▶ Direction: Put the data from the line with "Task: Click the GraphChat beta flask icon" through the line with "Action: [x=195, y=184]" into a Markdown table with the columns Row and Text. Number each line and leave out any blank lines.

— Begin Records supplied —

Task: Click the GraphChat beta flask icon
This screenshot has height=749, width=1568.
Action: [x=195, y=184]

— End Records supplied —
— Begin Records supplied —

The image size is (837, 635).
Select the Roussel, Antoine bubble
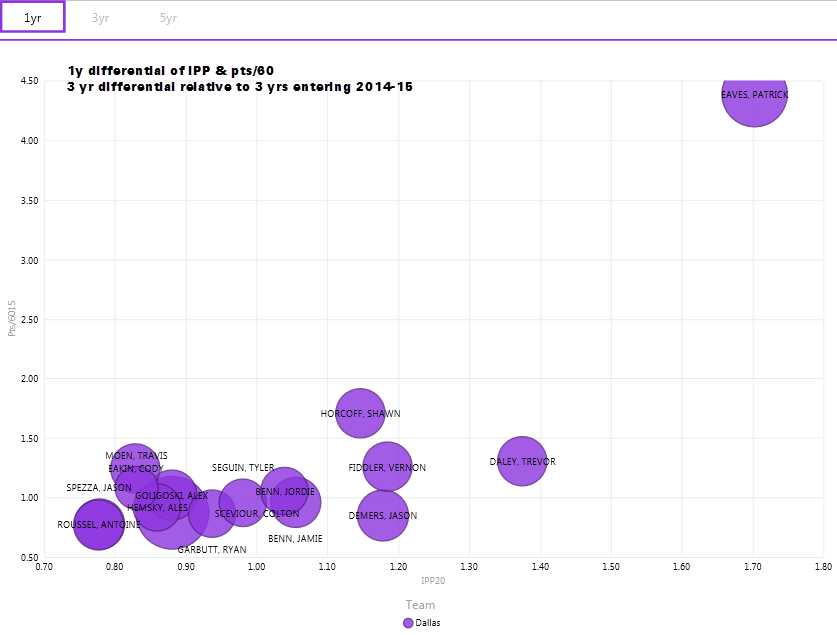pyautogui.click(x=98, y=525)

— End Records supplied —

▶ Correct result:
| Row | Text |
|---|---|
| 1 | Task: Click the GraphChat beta flask icon |
| 2 | This screenshot has height=749, width=1568. |
| 3 | Action: [x=195, y=184] |